In April 2012 our institution chose to switch from a two- step criteria for Gestational Diabetes Mellitus (GDM) screening, to the International Association of Diabetes in Pregnancy Study Group (IADSPG) criteria. This shift led to an increased prevalence of GDM in our pregnant population. We designed a study in order to estimate the magnitude of the increase in GDM prevalence before and after the switch in screening strategy. As a secondary objective we wanted to evaluate if there was a significant difference between the two periods in the percentage of maternal and neonatal complications such as gestational hypertensive disorders (GHD), primary cesarean section (pCS), preterm birth, large for gestational age (LGA) newborns, macrosomia, shoulder dystocia, 5′ Apgar score less than to 7 at birth, neonatal intensive care unit (NICU) transfer and neonatal hypoglycemia.

Methods

We selected retrospectively 3496 patients who delivered between January 2009 and December 2011 who were screened with the two-step criteria (group A), and compared them to 2555 patients who delivered between January 2013 and December 2014 and who were screened with IADPSG criteria (Group B). We checked patients’ electronic files to establish GDM status, baseline characteristics (age, body mass index, nationality, parity) and the presence of maternal and neonatal complications.

Results

GDM prevalence increased significantly from group A (3.4%; 95%CI 2.8–4.06%) to group B (16.28%; 95%CI 14.8 -17.7%).
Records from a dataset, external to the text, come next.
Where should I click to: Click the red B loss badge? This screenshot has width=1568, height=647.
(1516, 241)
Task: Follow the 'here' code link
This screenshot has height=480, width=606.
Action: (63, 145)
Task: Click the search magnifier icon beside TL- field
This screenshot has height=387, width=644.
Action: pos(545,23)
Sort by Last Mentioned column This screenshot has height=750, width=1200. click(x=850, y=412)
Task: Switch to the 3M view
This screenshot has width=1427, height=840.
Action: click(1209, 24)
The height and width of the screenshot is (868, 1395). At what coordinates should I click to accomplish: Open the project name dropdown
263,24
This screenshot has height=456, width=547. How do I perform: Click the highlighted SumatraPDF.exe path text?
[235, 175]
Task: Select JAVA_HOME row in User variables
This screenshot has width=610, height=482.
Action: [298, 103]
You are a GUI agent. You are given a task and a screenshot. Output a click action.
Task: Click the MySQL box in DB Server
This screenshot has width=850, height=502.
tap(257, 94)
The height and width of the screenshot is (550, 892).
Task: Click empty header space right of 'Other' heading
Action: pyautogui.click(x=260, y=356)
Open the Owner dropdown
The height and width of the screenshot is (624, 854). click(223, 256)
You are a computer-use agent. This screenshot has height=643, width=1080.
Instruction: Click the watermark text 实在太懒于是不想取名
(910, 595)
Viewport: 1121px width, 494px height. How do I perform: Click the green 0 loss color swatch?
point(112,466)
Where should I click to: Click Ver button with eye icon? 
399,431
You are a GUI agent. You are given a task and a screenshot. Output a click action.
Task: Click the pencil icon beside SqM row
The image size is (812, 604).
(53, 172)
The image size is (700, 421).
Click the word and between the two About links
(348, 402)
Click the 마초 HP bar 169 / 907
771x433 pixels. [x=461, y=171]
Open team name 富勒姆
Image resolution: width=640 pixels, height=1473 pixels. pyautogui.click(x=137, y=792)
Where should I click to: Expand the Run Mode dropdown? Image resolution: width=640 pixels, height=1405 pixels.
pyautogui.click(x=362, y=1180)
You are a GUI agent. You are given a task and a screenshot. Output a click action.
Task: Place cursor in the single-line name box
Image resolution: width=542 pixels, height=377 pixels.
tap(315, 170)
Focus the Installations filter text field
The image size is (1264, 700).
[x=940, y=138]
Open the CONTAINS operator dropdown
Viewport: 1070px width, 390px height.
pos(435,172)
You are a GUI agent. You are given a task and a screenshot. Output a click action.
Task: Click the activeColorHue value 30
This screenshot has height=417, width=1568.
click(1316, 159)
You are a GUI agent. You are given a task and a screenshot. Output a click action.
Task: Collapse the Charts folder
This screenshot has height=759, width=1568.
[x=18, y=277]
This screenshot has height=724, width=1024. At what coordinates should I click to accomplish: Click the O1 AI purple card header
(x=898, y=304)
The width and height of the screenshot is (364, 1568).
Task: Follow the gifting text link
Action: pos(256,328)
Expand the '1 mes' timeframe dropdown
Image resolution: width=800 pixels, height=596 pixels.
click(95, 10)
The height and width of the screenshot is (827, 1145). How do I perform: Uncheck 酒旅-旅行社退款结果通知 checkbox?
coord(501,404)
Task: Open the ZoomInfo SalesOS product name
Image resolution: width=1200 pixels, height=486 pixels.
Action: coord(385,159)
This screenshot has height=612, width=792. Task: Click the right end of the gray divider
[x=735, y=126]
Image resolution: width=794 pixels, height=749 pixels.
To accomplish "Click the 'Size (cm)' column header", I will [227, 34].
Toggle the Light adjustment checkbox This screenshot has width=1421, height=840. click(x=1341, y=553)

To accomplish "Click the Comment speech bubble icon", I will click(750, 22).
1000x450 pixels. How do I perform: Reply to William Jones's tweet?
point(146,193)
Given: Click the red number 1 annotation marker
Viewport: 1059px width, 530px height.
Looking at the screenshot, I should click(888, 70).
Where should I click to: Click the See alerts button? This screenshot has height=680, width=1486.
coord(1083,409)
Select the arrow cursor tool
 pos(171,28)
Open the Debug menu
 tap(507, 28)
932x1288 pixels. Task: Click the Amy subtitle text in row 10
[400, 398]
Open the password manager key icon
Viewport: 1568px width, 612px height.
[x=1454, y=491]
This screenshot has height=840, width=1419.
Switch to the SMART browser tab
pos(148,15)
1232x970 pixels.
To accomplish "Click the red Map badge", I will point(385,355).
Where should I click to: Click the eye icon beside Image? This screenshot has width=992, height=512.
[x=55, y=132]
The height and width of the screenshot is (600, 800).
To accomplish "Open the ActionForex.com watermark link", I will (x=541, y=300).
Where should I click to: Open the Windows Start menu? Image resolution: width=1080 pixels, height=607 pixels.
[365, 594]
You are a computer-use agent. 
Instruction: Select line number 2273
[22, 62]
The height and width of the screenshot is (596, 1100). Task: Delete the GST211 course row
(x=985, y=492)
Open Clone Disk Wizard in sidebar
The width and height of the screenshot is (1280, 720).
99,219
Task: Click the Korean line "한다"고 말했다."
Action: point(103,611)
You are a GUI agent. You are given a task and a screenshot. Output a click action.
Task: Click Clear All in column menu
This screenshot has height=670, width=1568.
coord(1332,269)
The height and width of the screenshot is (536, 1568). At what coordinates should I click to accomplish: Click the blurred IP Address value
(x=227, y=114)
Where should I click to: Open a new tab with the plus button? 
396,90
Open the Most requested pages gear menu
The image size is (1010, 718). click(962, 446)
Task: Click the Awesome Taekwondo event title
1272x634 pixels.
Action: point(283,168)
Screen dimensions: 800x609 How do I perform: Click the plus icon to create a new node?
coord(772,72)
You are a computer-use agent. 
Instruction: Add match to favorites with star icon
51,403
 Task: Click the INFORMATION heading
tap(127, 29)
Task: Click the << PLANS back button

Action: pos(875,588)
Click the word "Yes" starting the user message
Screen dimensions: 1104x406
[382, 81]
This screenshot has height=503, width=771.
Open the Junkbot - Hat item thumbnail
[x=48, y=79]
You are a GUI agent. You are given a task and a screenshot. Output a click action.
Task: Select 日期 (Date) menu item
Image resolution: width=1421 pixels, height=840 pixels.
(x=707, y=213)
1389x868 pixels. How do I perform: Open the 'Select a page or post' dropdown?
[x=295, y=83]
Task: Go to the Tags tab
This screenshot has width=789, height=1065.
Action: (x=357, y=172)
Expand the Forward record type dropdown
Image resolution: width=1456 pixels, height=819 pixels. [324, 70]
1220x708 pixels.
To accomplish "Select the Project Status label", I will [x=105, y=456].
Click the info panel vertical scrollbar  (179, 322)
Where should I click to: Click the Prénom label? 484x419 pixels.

In group B there were significantly more non-Belgian and primiparous patients. There was no statistically significant difference in maternal and neonatal complications between the two groups, even after adjustment for nationality and parity.
There was a non-significant reduction of the proportion of macrosomic and of LGA babies.

Conclusions

In our population the introduction of IADPSG screening criteria has increased the prevalence of GDM without having a statistically significant impact on pregnancy outcomes.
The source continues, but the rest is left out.